**WRITTEN PROBLEM**
Please write out the entries again, beginning at the line that has "Where should I click to: Open" and stopping after the line that has "[x=92, y=313]". Substitute "side panel" for "sidebar", keep everything else unchanged, and leave the pictures out.

**DATA PROVIDED**
•••

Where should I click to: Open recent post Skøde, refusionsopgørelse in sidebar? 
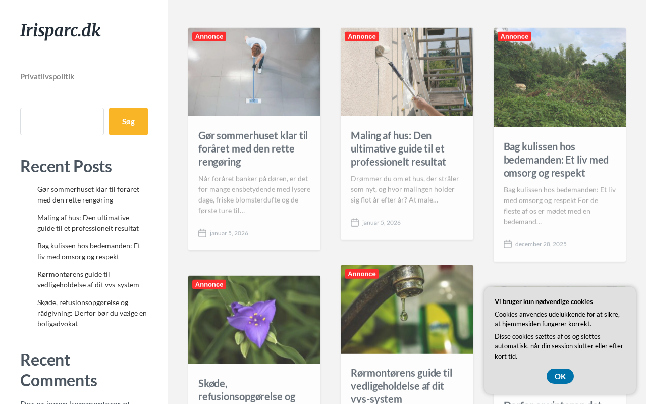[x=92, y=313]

•••

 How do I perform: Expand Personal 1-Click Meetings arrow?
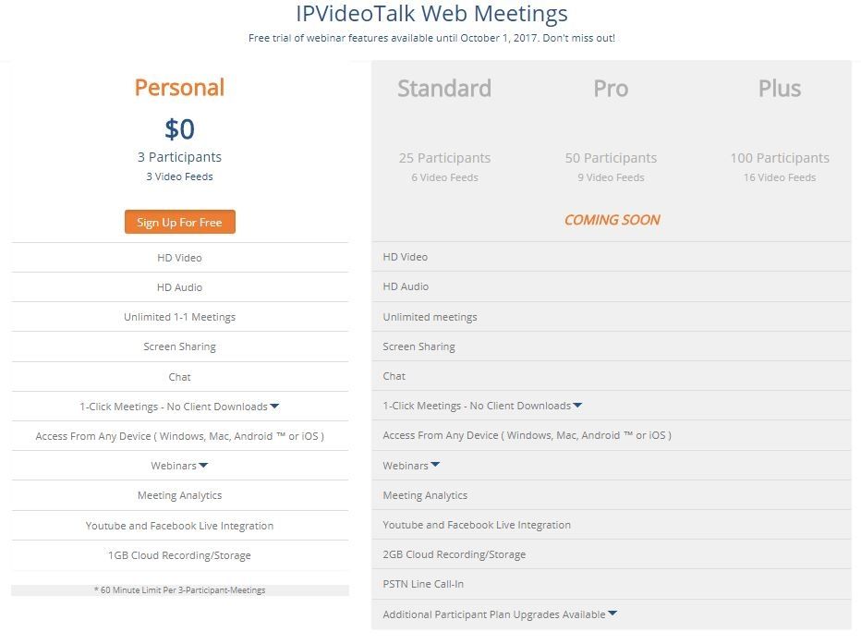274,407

•••

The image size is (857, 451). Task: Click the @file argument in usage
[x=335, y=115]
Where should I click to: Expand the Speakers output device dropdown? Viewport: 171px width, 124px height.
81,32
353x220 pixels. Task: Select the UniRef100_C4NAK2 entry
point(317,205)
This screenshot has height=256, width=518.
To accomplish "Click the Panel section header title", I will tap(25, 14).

•••

**SOLUTION TO THIS TASK**
Where should I click to: Open recent post Skøde, refusionsopgørelse in side panel? 
[x=92, y=313]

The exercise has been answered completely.